On dit que les contraires s’attirent, et c’est apparemment vrai aussi dans nos comportements avec l’argent. Des gens qui font et respectent leur budget se retrouvent avec des cigales qui dépensent comme s’il n’y avait pas de lendemain. À quelques jours de la Saint-Valentin, nous nous intéressons à ce phénomène.

Une source de conflit

Qu’on le veuille ou non, la façon dont on dépense influence notre bien-être. Des chercheurs de plusieurs disciplines commencent à sérieusement s’intéresser à notre comportement avec nos sous, notamment lorsque nous sommes en couple.

Vivre avec son opposé, lorsqu’il est question de dépenser, est très souvent source de conflit et affecte même l’engagement que l’on a dans notre relation, confirme une recherche américaine publiée l’année dernière dans le Journal of Financial Therapy.

Définitions

L’étude s’appelle Les dépensiers et les économes chez les nouveaux mariés : perceptions des partenaires sur les comportements financiers et le bien-être relationnel. Pour considérer son conjoint comme dépensier, les chercheurs ont demandé aux participants s’ils croyaient que leur partenaire de vie dépense plus qu’il le devrait, idéalement. À l’inverse, celui ou celle qui épargnait plus que souhaité était perçu comme économe, par son mari ou sa femme. Plus de 1500 couples américains ont participé à cette étude.

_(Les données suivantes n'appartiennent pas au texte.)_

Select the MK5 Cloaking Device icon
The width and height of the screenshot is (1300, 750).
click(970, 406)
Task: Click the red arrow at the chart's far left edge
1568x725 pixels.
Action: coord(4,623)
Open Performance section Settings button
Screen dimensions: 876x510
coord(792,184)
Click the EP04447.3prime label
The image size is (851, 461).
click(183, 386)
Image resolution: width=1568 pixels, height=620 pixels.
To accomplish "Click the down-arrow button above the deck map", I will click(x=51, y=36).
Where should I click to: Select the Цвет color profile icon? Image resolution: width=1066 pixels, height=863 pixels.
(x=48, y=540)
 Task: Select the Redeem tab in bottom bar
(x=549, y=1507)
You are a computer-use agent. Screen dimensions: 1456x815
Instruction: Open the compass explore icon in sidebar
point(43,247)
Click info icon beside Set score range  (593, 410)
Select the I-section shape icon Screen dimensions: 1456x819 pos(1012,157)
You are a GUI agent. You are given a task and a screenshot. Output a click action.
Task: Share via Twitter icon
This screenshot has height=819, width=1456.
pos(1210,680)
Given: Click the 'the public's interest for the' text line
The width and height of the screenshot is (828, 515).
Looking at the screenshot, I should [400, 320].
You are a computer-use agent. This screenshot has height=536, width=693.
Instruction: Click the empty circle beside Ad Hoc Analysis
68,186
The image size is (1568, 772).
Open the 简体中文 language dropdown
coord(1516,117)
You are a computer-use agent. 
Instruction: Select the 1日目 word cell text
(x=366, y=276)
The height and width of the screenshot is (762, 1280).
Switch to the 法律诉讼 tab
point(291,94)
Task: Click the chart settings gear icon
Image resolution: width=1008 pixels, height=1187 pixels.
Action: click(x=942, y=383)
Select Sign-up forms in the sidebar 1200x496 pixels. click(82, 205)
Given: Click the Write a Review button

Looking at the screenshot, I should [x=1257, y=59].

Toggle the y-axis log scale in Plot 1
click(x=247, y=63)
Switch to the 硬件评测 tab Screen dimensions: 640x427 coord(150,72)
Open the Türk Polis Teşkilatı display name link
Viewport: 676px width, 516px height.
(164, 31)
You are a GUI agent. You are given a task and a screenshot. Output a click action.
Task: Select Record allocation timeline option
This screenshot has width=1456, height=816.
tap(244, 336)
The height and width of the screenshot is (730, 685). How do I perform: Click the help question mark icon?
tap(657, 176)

Les contraires s’attirent-ils ?

L’adage est bien connu et souvent vrai. Dans le cas des finances, une nuance fort intéressante a été amenée il y a plusieurs années dans une étude sur la sélection naturelle des partenaires de couple.

En 1998, deux chercheurs en psychologie américains, Eva Klohnen et Gerald Mendelsohn, ont noté que les gens qui dépensent trop vont avoir tendance à s’unir à quelqu’un qui est très économe uniquement lorsqu’ils ne se sentent pas à l’aise avec leur propre comportement. Et vice-versa.

Les gens qui sont bien avec leur comportement financier tendent à se retrouver en couple avec des partenaires similaires. Et, sans surprise, les conflits autour de l’argent sont moins fréquents dans ces couples où les deux amoureux ont les mêmes valeurs face à l’argent.

ILLUSTRATION CATHERINE BERNARD, LA PRESSE

On veut être rassuré

Il n’y a pas de hasard, confirme la psychologue Rose-Marie Charest. « Il faut regarder pourquoi on choisit les partenaires qu’on choisit, dit-elle. Il y a une multitude de motivations, mais une de celles-là est qu’il est rassurant d’être avec cette personne parce qu’elle va nous éviter de faire des choses qui pourraient nous faire du tort. Parfois, les personnes très impulsives vont choisir des partenaires très rationnels parce que ça les rassure. À l’inverse, une personne très rationnelle peut manquer de piquant dans sa vie et la personne impulsive va lui apporter quelque chose qu’elle-même n’ose pas apporter. »

L’effet réactif

Ce qui est fascinant est que le fait de se retrouver face à son opposé au cœur de l’espace intime qu’est le couple mène souvent à une exacerbation de nos propres comportements, explique Véronique Joanis, enseignante en techniques de travail social au cégep de Saint-Jérôme. Qu’est-ce à dire ? « La dynamique de couple va venir augmenter nos comportements, dit-elle. J’étais économe, je vais devenir encore plus économe parce que l’autre est dépensier. Je me restreins moi-même. »

Neuf fois plus

Les hommes qui considèrent que leur partenaire dépense trop ont neuf fois plus de probabilités de se chicaner (avec elle !) à propos des finances. Toutefois, les femmes qui savent que leur partenaire trouve qu’elles dépensent trop sont aussi plus souvent en conflit dans leur couple : 11 fois plus. Le comportement de monsieur cause également des chicanes de couple, mais beaucoup moins⁠1.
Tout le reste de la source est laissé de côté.